▶ [Problems to solve]:
a) In the mumblecore article, why does the writer say mumblecore is ripe for backlash? Answer in one to three sentences.
b) Write out word for word everything in the mumblecore article from "Or maybe some" down to "of the world.".

▶ [Exercise text]:
=== Begin Enclosure ===

This weekend Magnolia Pictures released “Two Lovers,” starring Joaquin Phoenix and Gwyneth Paltrow, a film that “deals with the romantic ambivalence of a young man in Brooklyn, a description that might set visions of mumblecore dancing in your head,” says A.O. Scott.
To the unfamiglia, Mumblecore is the genre of film made today about the contemporary slacker, or bohemian underachiever as he likes to be called, and the quirky girls they fall in love with while walking around Brooklyn, or San Francisco. Aesthetically, Mumblecore can be stationary black and white camera compositions that hearken back to J-L Goddard and Woodrow Allen, or hand-held, thick and hazy cinematography made by young artists on Cannon XL2’s, Sony HFX-1’s or Panasonic DVX100s (with the 35 mm lens adapter, duy).
For almost 4 years now, Mumblecore has been the dominant mode of independent story-telling, particularly in the NY scene, but as A.O. Scott’s review of “Two Lovers,” shows, mumblecore’s stepping into the mainstream and is therefore ripe for backlash. As Stephen Holden wrote in his review of “Quiet City” a year and a half ago:
“The mumblecore genre, with its minimalist aesthetics, minuscule budgets, home-movie casting of friends and acquaintances and its fly-on-the-wall, quasi-documentary spontaneity, is so wide-open for parody that it is a sitting duck for the most withering send-up.
Now that mumblecore has stepped into the Box Office race with “Two Lovers,” and the film’s promotional schedule coincides perfectly with Phoenix’s professional meltdown, which may be a misnomer because I have a feeling his rap record’s going to be SARS sick, the genre can be fully embraced by the Haterati as a style of filmmaking as self-righteous and bloated as Phoenix himself, who we think’s looking great in his Jim Morrison throwback girth.
As a result, the uinspired haters, believe us, takes one to bro one, who prefer detracting over contributing will deconstruct the form to its loose foundations and mockucore mumblecore to the point where it will most likely be called “Not Another Hipster Movie.”
Or maybe some Brooklyn based filmmaking duo who have already been working on a mumblecore screenplay of their own will revamp their narrative and change their Final Draft cover sheet to read “Dumblecore,” and embark on an indie retelling of a disaffected, skateboarding half-muggle teen in Brighton Beach who may grow up to be the savior of the world.
Either way, we encourage our readers to brace themselves for the impending bastardization of the latest wholeheartedly independent contribution to mainstream cinema, a modern-day realization of the DIY that inspired former dark horse heroes like Linklater, Soderbergh and Smith. Enjoy Two Lovers, enjoy Medicine for Melancholy, and any other mumblecore movie you can get your thick Ray-ban frames on, before it’s too late, for the bromide barb-arians are at the gate, and it’s only a matter of time before the admittedly annoying at times earnestness of mumblecore falls victim to a snark attack of the drones.

=== End Enclosure ===

▶ [Recorded information]:
=== Begin Enclosure ===

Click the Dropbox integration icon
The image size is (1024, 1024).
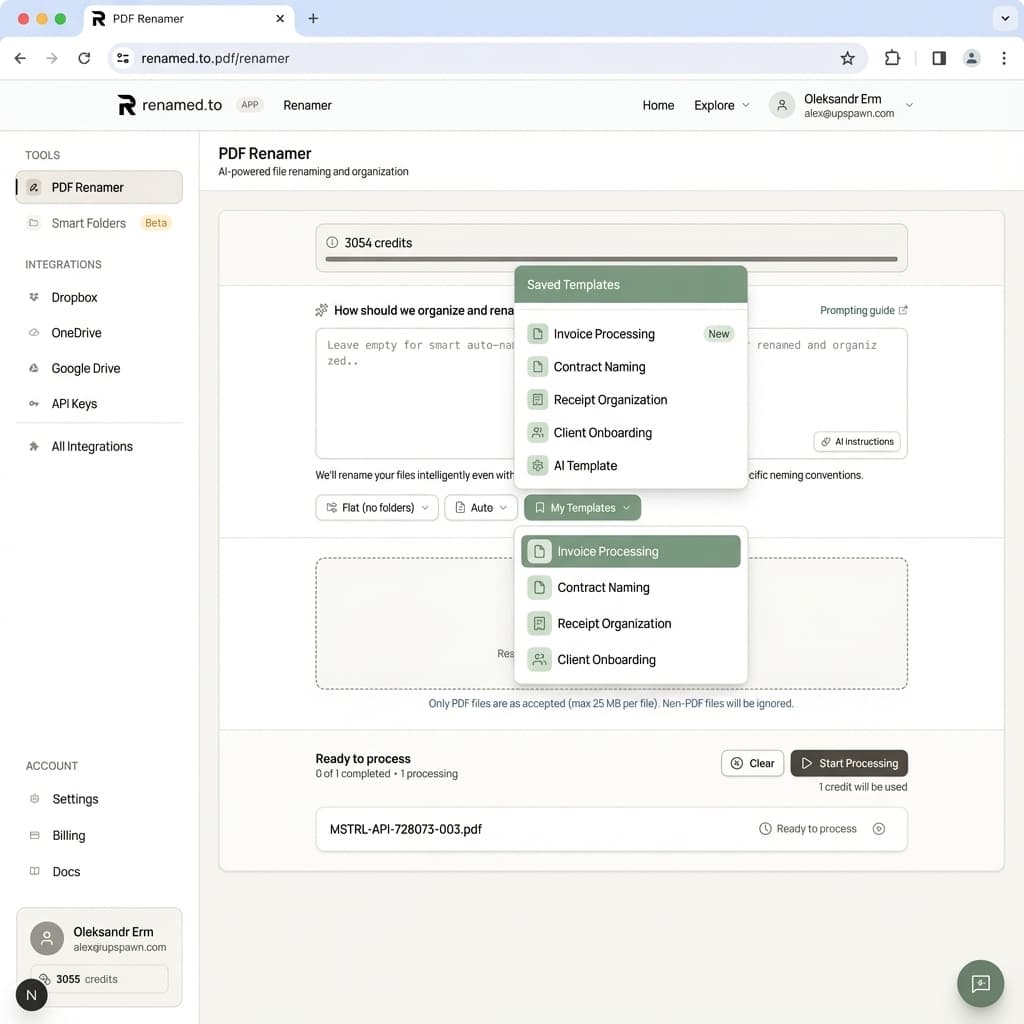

=== End Enclosure ===

▶ [Responses per task]:
a) Mumblecore is stepping into the mainstream, as A.O. Scott's review of "Two Lovers" shows, so it is ripe for backlash.

b)
Or maybe some Brooklyn based filmmaking duo who have already been working on a mumblecore screenplay of their own will revamp their narrative and change their Final Draft cover sheet to read “Dumblecore,” and embark on an indie retelling of a disaffected, skateboarding half-muggle teen in Brighton Beach who may grow up to be the savior of the world.